ZU BEARBEITENDE AUFGABEN –
- A) Wie viele Interessierte kamen laut dem Text über die schulische Digitalisierung zur Online-Vorstellung der Studie zusammen?
- B) Gib aus dem Text über die schulische Digitalisierung den Abschnitt von „Berlin. Die schulische“ bis einschließlich „Leitung des Projekts.“ wortgetreu wieder.

EXTRAHIERTER TEXT –

···

Berlin. Die schulische Digitalisierung in Deutschland leidet nicht nur an einem Umsetzungsdefizit, sondern auch an einem Erkenntnismangel. Darauf verweist das Forum Bildung Digitalisierung mit seiner aktuell veröffentlichten Übersichtsstudie. Zu vielen Aspekten fehle wichtiges Steuerungswissen, fasst Ralph Müller-Eiselt, Vorstand des gemeinnützigen Vereins, zusammen. Über 200 Interessierte versammelten sich zur Online-Vorstellung der Studie, die neben dem Ist-Zustand der digitalen Transformation vor allem damit lockte, Orientierungsimpulse für die Weiterentwicklung zu bieten.
Der „Navigator Bildung Digitalisierung“ (Navigator BD) bietet auf Basis wissenschaftlicher Forschung einen Gesamtüberblick zum Stand der digitalen Transformation in Deutschland, erklärt Birgit Eickelmann, Professorin für Schulpädagogik an der Universität Paderborn und wissenschaftliche Leitung des Projekts.

···

EXTRAHIERTE INFORMATIONEN –
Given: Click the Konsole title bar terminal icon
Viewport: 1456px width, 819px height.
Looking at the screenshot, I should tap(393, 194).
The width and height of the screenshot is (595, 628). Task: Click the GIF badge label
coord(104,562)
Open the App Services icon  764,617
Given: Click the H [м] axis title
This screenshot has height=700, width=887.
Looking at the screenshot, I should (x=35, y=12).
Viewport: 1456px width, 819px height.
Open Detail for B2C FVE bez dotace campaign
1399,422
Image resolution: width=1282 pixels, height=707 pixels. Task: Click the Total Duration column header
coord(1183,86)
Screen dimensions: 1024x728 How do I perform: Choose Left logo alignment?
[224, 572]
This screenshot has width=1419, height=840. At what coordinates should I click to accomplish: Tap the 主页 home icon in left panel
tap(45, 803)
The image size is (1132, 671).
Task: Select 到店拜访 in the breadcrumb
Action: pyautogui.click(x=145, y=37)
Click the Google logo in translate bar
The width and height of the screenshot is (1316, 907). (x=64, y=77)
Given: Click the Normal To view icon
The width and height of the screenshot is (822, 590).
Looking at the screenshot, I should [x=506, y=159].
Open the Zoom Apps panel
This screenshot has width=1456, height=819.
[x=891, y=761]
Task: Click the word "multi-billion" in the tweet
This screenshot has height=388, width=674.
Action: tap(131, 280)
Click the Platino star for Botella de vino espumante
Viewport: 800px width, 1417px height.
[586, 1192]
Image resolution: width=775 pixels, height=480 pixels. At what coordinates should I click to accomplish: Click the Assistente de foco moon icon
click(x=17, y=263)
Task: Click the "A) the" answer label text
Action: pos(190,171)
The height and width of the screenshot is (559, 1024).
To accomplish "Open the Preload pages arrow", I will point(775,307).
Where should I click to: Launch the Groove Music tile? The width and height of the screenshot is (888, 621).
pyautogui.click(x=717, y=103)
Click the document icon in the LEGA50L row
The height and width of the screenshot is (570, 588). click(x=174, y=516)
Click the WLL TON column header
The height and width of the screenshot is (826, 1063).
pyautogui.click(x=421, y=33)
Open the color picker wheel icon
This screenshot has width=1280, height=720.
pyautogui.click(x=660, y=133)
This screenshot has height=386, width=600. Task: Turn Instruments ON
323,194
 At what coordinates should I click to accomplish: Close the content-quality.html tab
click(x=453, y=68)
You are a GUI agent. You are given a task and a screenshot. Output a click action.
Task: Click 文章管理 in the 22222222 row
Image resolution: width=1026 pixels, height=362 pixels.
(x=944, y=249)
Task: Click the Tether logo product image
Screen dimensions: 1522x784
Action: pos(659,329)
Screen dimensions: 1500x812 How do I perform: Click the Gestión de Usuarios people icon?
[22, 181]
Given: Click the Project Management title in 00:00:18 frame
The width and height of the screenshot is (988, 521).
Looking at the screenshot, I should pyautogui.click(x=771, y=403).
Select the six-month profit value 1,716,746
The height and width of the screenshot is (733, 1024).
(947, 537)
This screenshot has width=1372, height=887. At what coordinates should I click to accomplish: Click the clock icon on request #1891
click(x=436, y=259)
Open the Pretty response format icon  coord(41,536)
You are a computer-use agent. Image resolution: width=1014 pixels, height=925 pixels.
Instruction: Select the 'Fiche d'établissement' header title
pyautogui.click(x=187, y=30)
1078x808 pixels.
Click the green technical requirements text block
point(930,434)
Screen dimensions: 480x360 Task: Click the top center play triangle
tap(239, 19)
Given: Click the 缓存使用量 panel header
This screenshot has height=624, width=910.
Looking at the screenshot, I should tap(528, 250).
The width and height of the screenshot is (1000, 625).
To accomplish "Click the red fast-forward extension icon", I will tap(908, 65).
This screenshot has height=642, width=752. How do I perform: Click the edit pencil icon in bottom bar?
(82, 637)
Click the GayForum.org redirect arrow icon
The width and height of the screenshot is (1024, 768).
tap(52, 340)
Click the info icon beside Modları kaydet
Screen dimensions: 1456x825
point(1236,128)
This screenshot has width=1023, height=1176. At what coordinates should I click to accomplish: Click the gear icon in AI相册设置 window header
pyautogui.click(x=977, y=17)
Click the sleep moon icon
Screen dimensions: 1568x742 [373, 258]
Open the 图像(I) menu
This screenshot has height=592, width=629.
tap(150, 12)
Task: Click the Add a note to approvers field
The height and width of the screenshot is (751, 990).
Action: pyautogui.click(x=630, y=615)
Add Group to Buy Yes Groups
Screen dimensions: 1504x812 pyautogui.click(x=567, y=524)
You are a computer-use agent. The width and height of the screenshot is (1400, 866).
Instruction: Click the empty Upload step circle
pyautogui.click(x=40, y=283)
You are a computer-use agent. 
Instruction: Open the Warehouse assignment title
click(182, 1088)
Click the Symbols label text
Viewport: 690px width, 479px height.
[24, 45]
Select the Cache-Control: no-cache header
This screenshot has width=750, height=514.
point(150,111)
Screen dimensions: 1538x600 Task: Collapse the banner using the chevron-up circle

···

DIE LÖSUNGEN –
- A) Über 200 Interessierte.

- B)
Berlin. Die schulische Digitalisierung in Deutschland leidet nicht nur an einem Umsetzungsdefizit, sondern auch an einem Erkenntnismangel. Darauf verweist das Forum Bildung Digitalisierung mit seiner aktuell veröffentlichten Übersichtsstudie. Zu vielen Aspekten fehle wichtiges Steuerungswissen, fasst Ralph Müller-Eiselt, Vorstand des gemeinnützigen Vereins, zusammen. Über 200 Interessierte versammelten sich zur Online-Vorstellung der Studie, die neben dem Ist-Zustand der digitalen Transformation vor allem damit lockte, Orientierungsimpulse für die Weiterentwicklung zu bieten.
Der „Navigator Bildung Digitalisierung“ (Navigator BD) bietet auf Basis wissenschaftlicher Forschung einen Gesamtüberblick zum Stand der digitalen Transformation in Deutschland, erklärt Birgit Eickelmann, Professorin für Schulpädagogik an der Universität Paderborn und wissenschaftliche Leitung des Projekts.